LISTED RECORDS below:

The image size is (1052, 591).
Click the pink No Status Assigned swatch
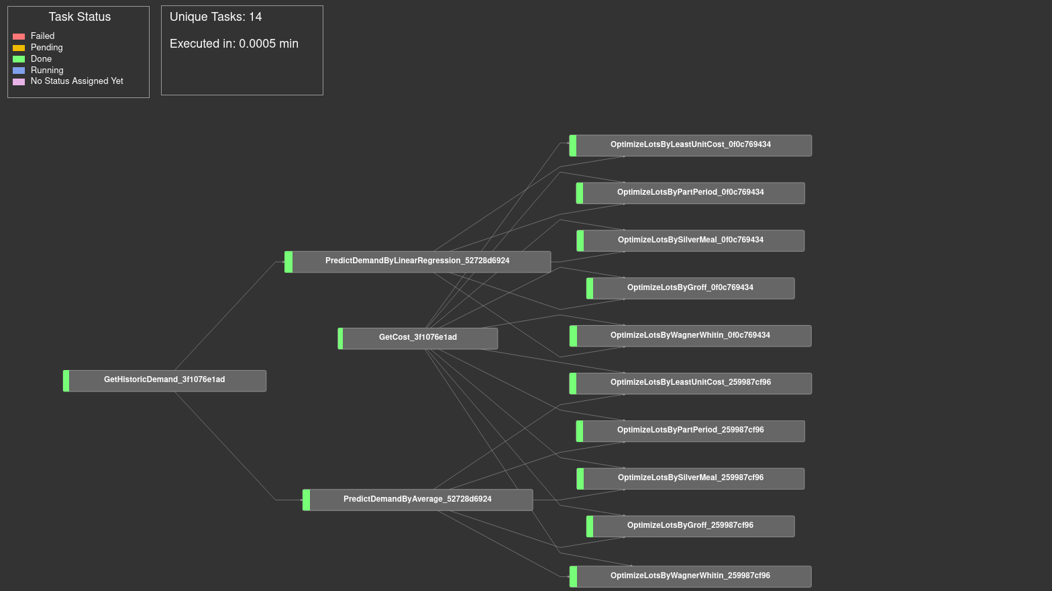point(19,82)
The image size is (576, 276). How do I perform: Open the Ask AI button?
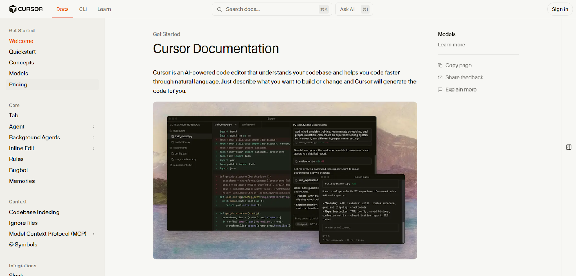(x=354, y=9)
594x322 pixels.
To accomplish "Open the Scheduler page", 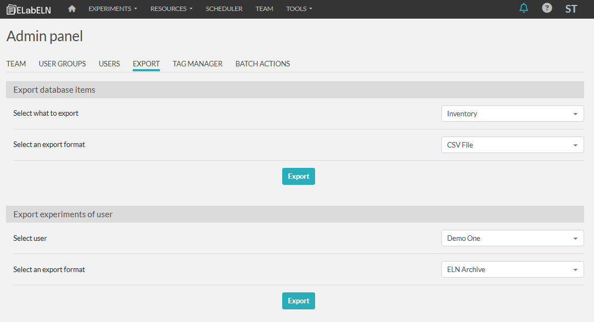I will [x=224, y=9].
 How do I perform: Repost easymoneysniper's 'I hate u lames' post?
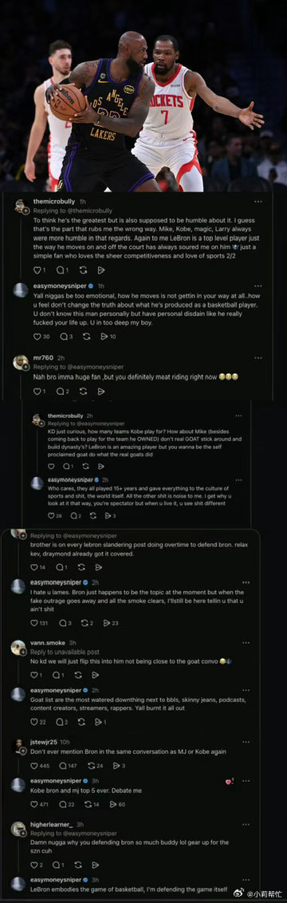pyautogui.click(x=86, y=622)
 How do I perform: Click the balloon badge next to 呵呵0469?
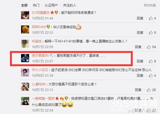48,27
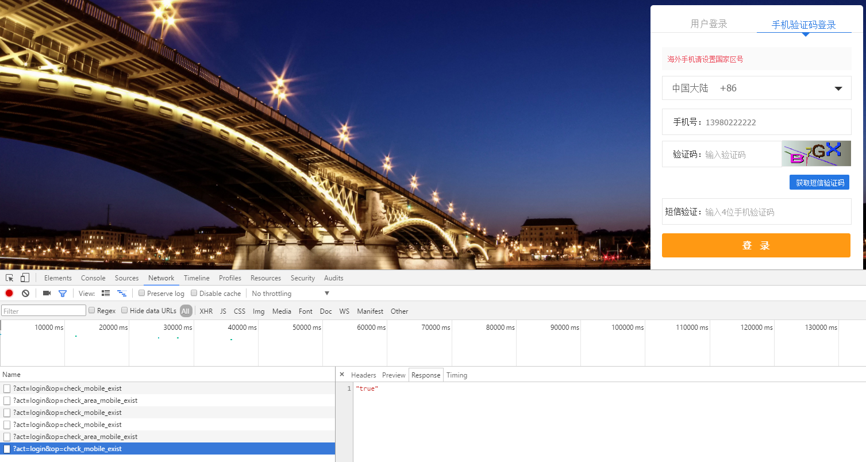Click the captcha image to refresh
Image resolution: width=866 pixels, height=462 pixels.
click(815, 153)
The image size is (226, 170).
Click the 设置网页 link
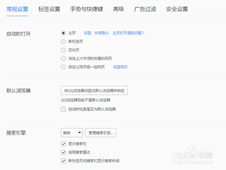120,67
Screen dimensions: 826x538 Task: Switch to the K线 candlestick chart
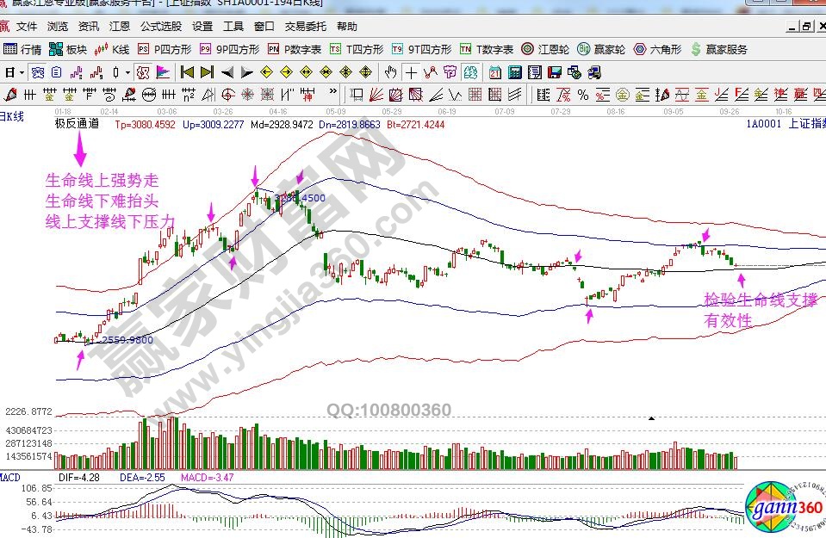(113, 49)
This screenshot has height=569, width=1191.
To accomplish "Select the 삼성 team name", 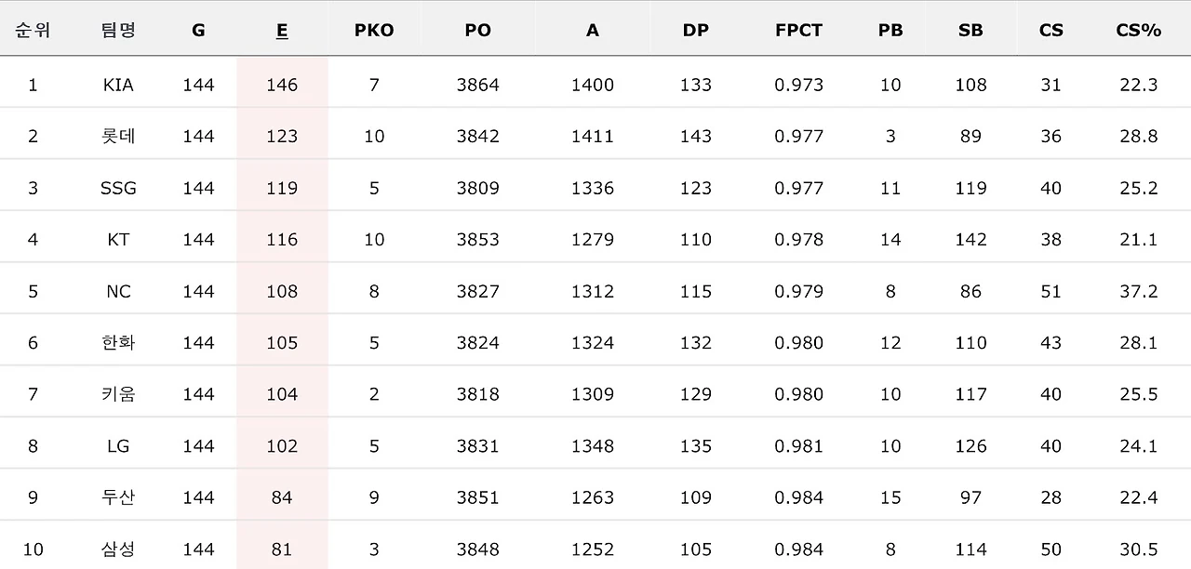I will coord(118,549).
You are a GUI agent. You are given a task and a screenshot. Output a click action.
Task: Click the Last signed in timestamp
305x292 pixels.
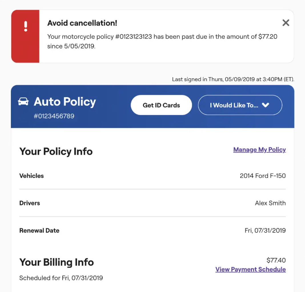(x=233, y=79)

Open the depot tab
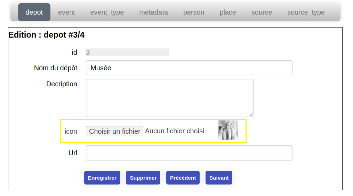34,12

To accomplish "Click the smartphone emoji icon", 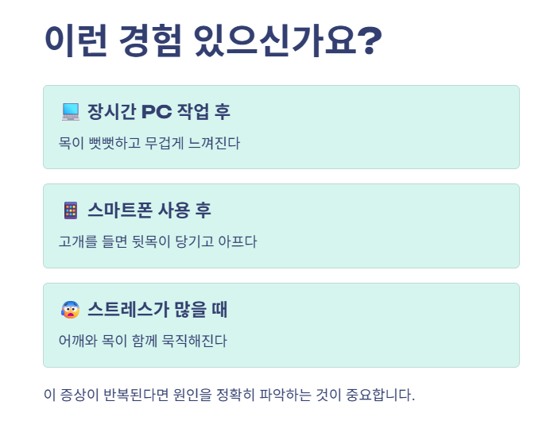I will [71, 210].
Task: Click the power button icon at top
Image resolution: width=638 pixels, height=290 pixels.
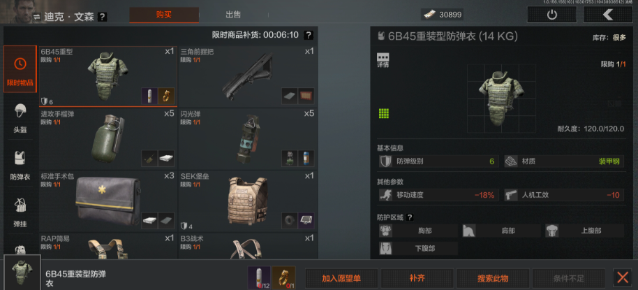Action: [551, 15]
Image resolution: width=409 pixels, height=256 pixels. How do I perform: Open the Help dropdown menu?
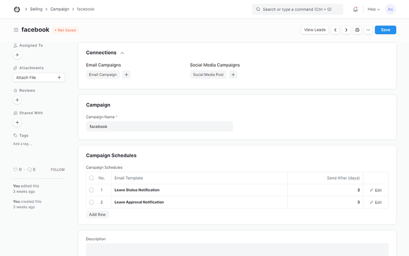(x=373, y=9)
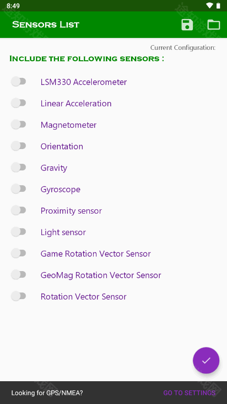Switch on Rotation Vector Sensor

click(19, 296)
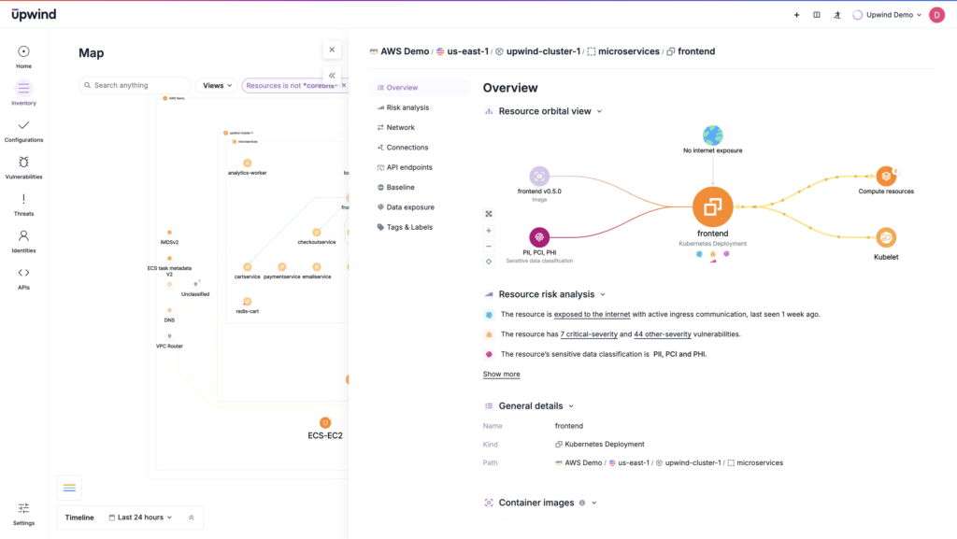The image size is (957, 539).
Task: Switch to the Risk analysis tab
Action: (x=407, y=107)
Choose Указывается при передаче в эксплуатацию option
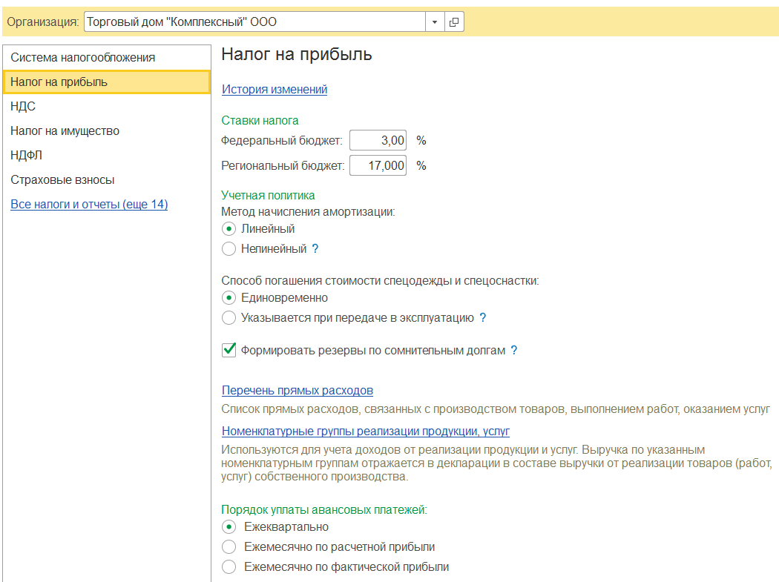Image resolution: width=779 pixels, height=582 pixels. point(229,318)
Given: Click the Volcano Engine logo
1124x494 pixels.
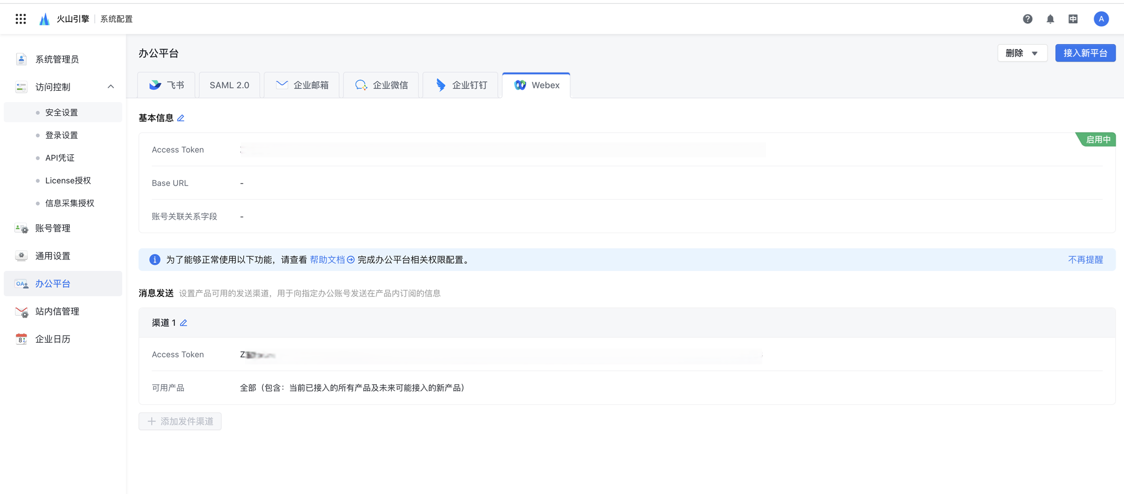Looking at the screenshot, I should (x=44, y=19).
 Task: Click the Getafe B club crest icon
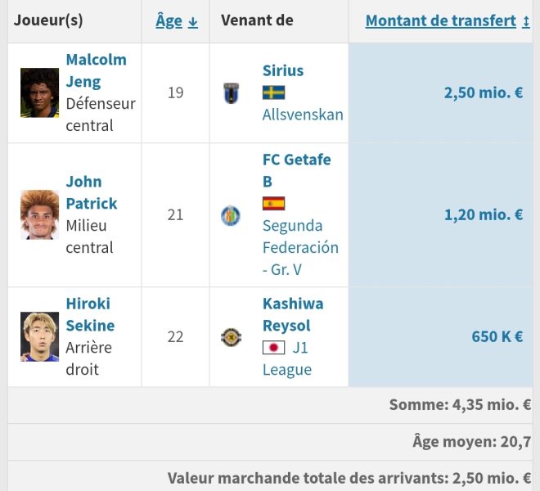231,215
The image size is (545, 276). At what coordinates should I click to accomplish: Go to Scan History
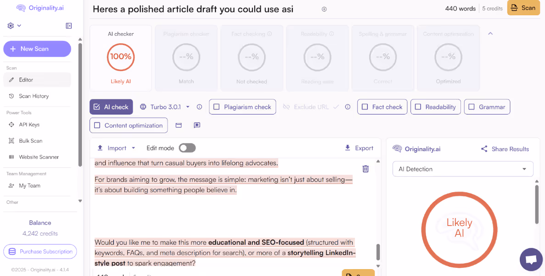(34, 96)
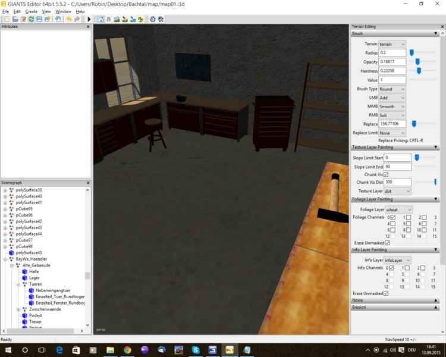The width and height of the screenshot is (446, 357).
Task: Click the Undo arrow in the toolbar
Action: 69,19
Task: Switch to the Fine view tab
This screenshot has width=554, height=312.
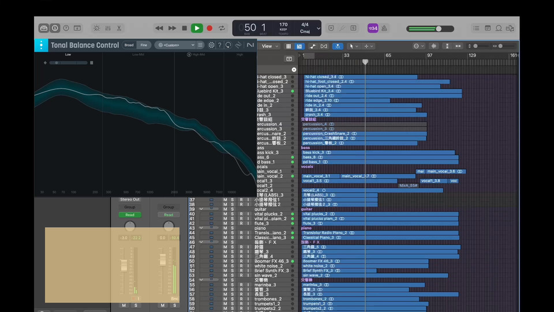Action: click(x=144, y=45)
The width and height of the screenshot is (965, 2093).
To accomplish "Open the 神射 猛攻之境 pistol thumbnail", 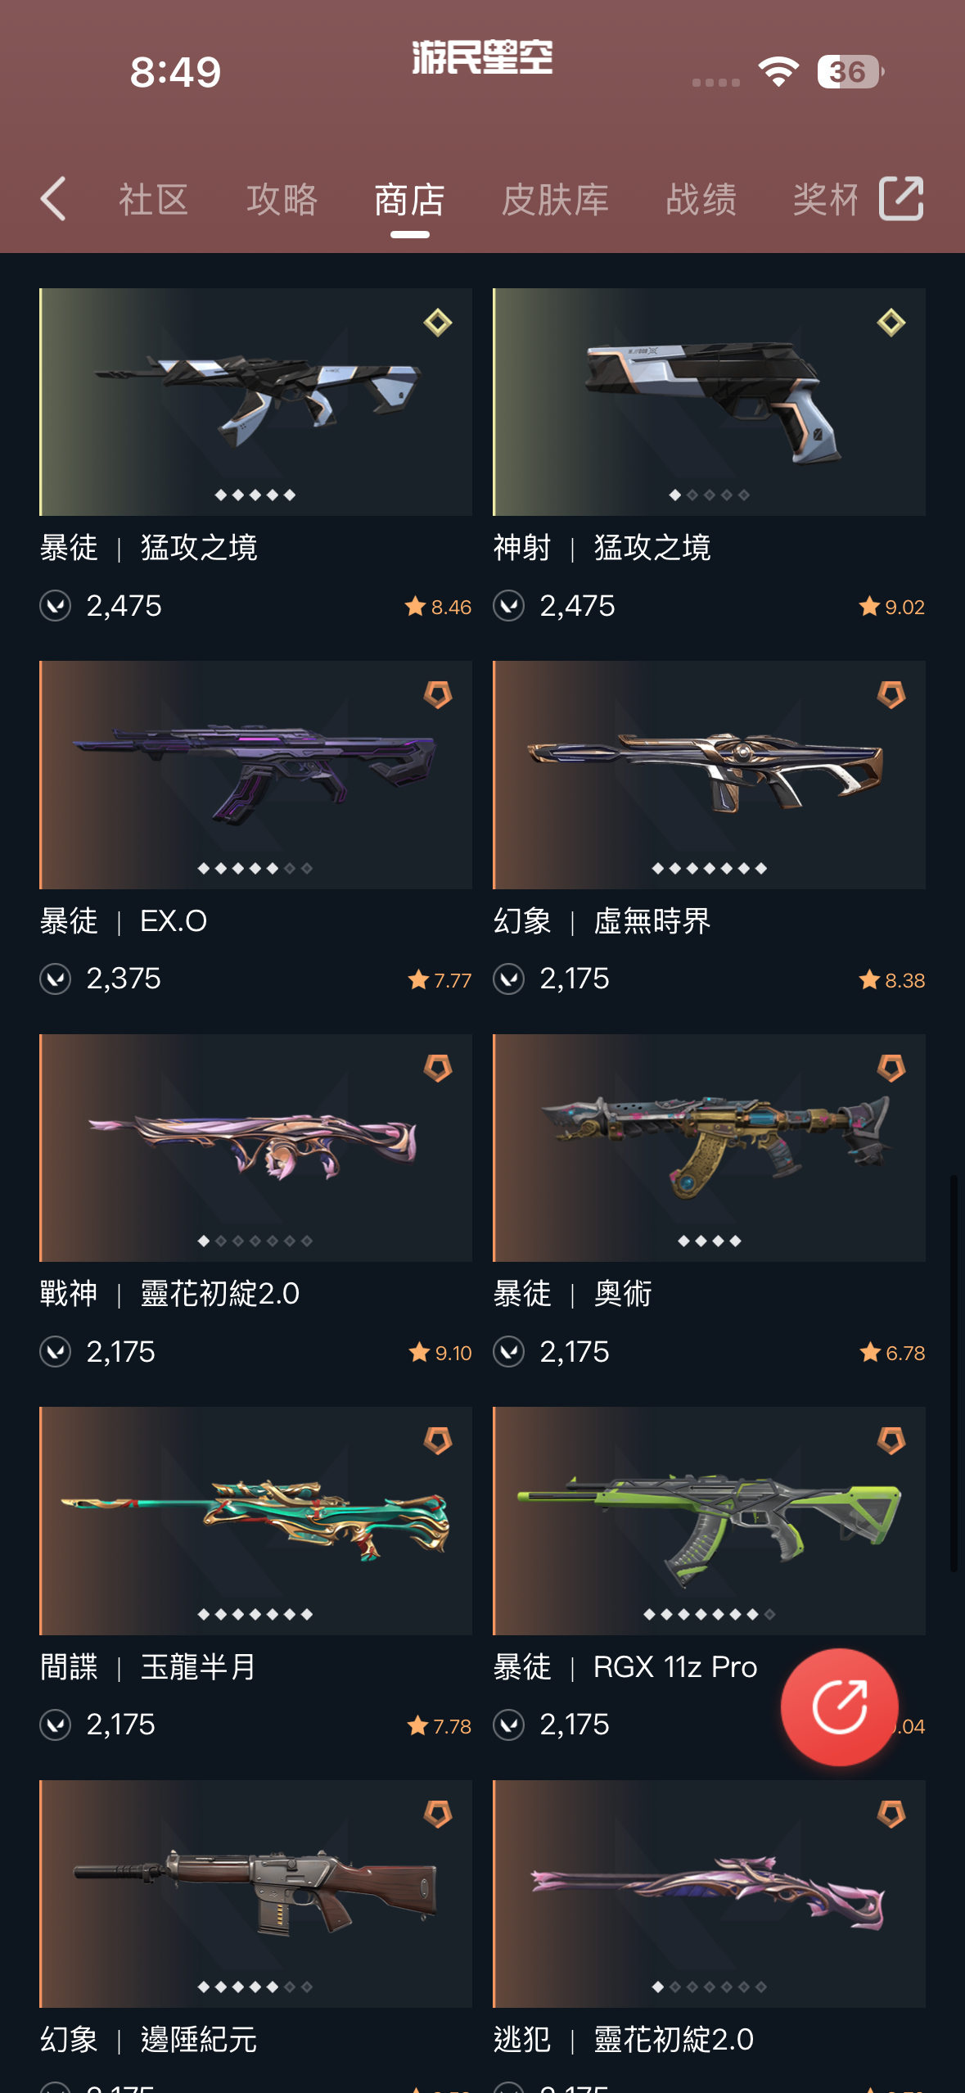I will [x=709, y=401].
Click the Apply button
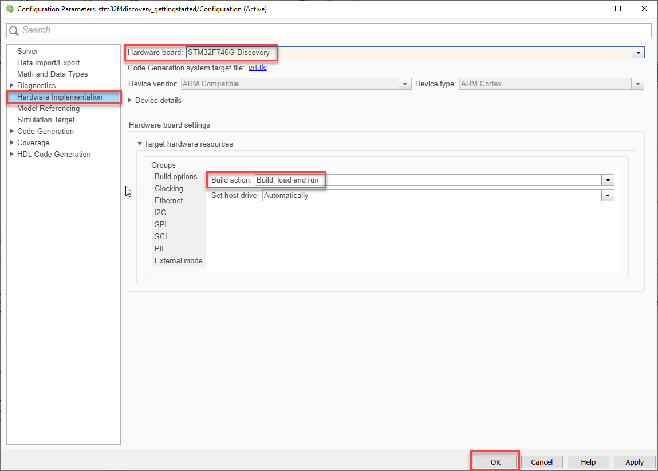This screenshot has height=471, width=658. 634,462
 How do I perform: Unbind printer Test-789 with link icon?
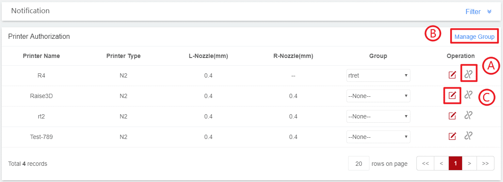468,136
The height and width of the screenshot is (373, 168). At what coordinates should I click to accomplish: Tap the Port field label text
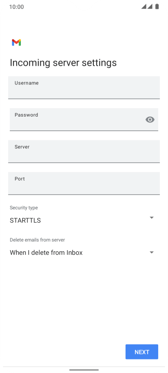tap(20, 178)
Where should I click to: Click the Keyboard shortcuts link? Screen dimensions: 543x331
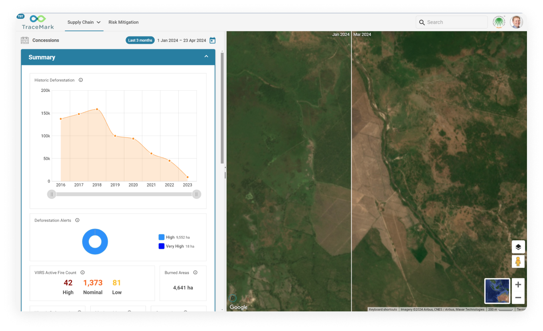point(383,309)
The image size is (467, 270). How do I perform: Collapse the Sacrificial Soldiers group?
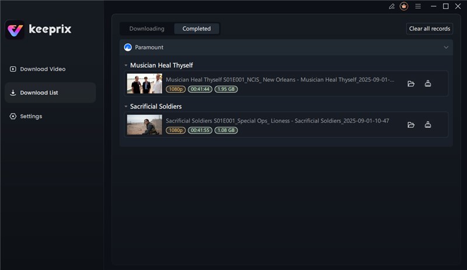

End of LISTED RECORDS.

PROBLEM REQUIREMENTS — From the line that contains "The height and" through the last line of the entries, transcribe every line exactly, leaving out the pictures.

ANSWER FOR THIS EXERCISE —
The height and width of the screenshot is (373, 168). At what coordinates should I click to accomplish: Tap the Port field label text
tap(20, 178)
Where should I click to: Click the Keyboard shortcuts link? Screen dimensions: 543x331
point(383,309)
The image size is (467, 270). How do I perform: Collapse the Sacrificial Soldiers group?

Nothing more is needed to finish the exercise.